- _Stored records_
+ + + +

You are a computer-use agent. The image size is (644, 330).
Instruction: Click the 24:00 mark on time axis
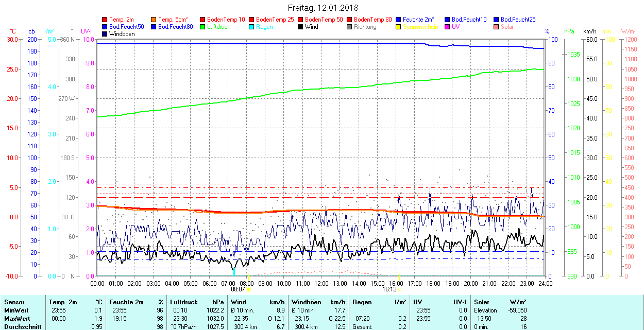tap(545, 283)
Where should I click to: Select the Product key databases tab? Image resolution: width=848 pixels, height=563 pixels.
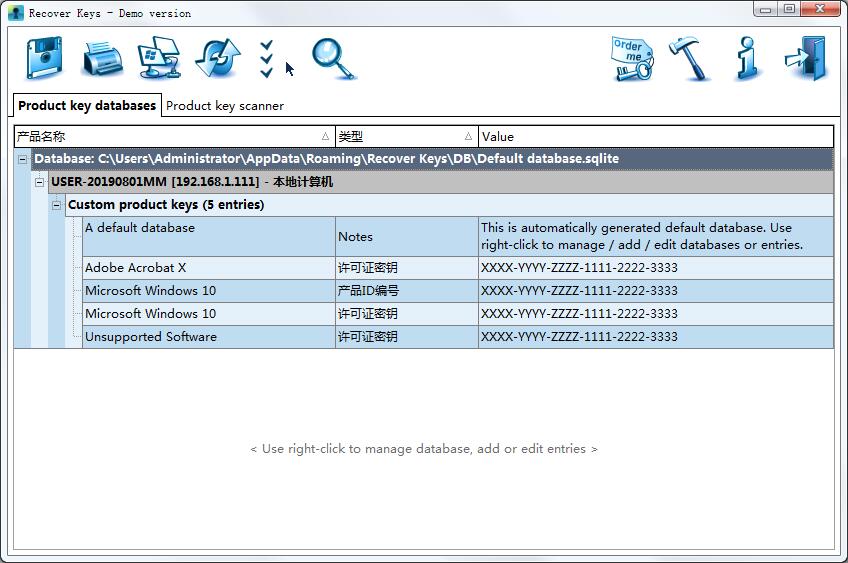click(87, 105)
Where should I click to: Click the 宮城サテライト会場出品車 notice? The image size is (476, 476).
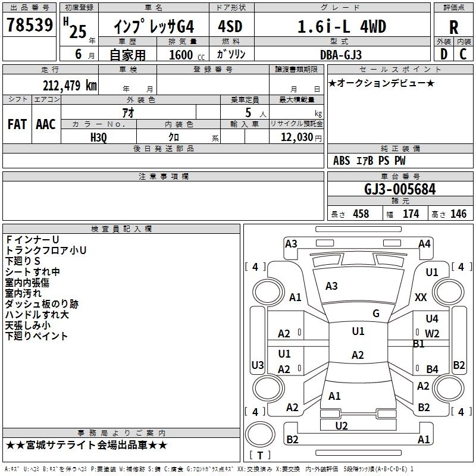[x=87, y=445]
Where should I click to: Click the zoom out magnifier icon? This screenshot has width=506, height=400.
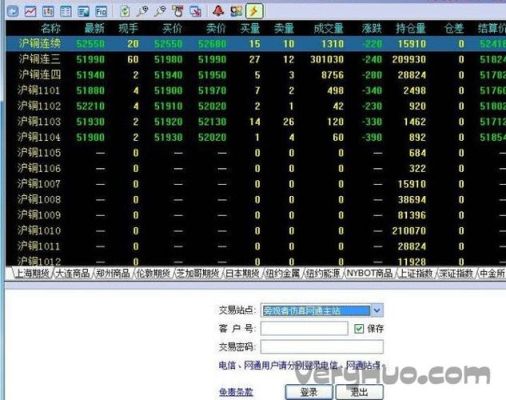160,12
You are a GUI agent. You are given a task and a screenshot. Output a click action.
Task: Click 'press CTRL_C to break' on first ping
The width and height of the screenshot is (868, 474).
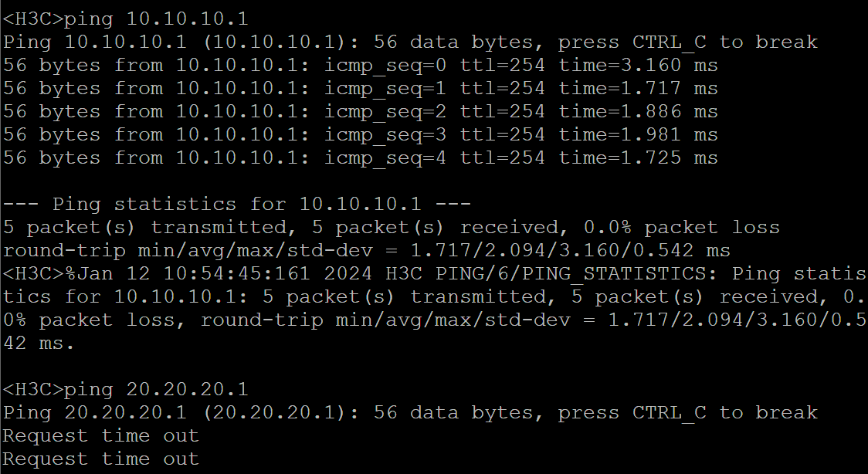coord(687,42)
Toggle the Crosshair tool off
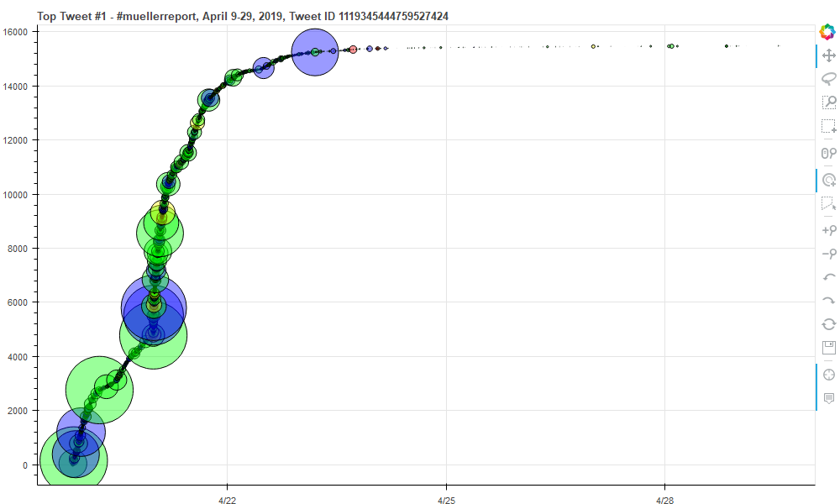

+ + + +

- _What you should do_
Restate, word for word, each line from the one with "Instruction: Click the" to the end of the entries, both included, and keep every picture out.

- _Task response_
Instruction: Click the 24:00 mark on time axis
tap(545, 283)
Where should I click to: Select the Product key databases tab? Image resolution: width=848 pixels, height=563 pixels.
click(87, 105)
Where should I click to: Click the 宮城サテライト会場出品車 notice? The image size is (476, 476).
[x=87, y=445]
Where should I click to: Click the zoom out magnifier icon? This screenshot has width=506, height=400.
160,12
You are a GUI agent. You are given a task and a screenshot. Output a click action.
Task: Click 'press CTRL_C to break' on first ping
The width and height of the screenshot is (868, 474).
coord(687,42)
Toggle the Crosshair tool off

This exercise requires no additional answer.